Did anyone else see The Biggest Loser the past two weeks? Two weeks ago, it ended great (at least I thought so). They sent home the nasty lady's husband because he fell below the yellow line. They so deserved that! I was sad to see Colleen voted off this past week. Boy, she looks good in her current photos. I'm anxious to see what happens next with Vickie - man, usually the contestants are pretty on the inside and overweight on the outside. This lady is ugly on the inside - you just can't fix that as easily I guess. She really is all about the money and the game - losing weight just seems like a side effect. Okay - enough about that for now.

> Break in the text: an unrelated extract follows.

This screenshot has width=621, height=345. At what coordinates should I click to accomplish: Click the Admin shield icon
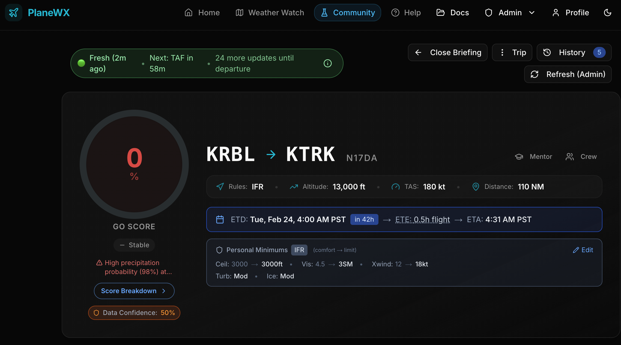pyautogui.click(x=488, y=13)
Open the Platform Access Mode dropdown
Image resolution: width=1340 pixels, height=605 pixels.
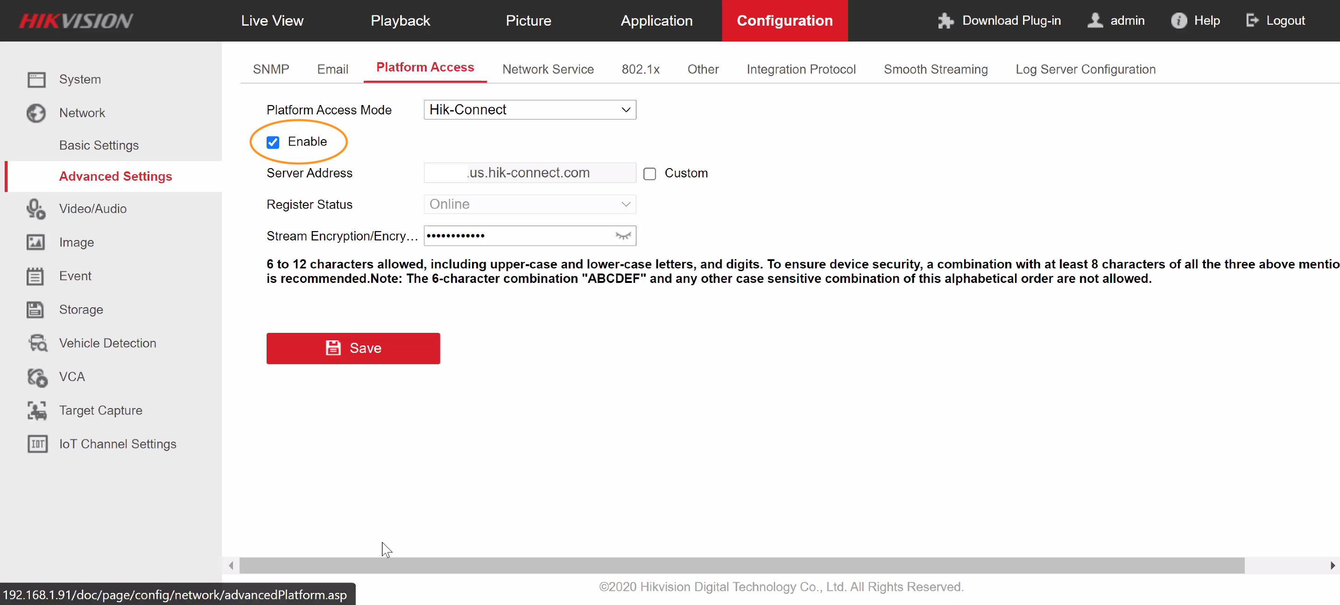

Can I fuss about my house some more now? Due to impending divorce and the fact that I can't really afford my house, I've got to get it ready for sale. Mind you, I am doing it all alone now since my husband is in Louisiana and my daughters have both moved out and will no longer help. And I don't know how to do a lot of the stuff which involves plumbing, electric, etc. If I can't afford to keep my house, I can't afford to pay a whole bunch of money to get it fixed either. So, I'm just overwhelmed with trying to do the little I can. Meanwhile, it takes up all of my free time, so I can't work out or get anything else done. I really need to clean good per my realtor's instructions, but I hate to clean if I have to keep doing work on the house and it will get dirty again. AGGHGGGH!
I always feel like I get stuck "holding the bag", "cleaning up someone else's mess", etc. I'm so sick of it. It's just one thing that is overwhelming me currently. Work is crazy busy, I'm trying to get paperwork together for my daughter to move to her grandparents, get ready for the holidays, pay bills, etc. And I went to my weekly therapist appointment and she forgot me. It's a standing appt. so should be a no-brainer. She was completely apologetic and I've been late lots of times, so I guess I had it coming. Sheesh! 
Well, I have eaten pretty good today, despite how I feel. Tonight will be the real test. Maybe a bowl of cereal will do okay. Pretty low in calories and I've had my big salad for lunch already. Stopping at one bowlful will be the trick.
Thanks for reading my post and listening to my rant and whining. Tomorrow is a new day.
Hope everyone is having a good day and will have a great week!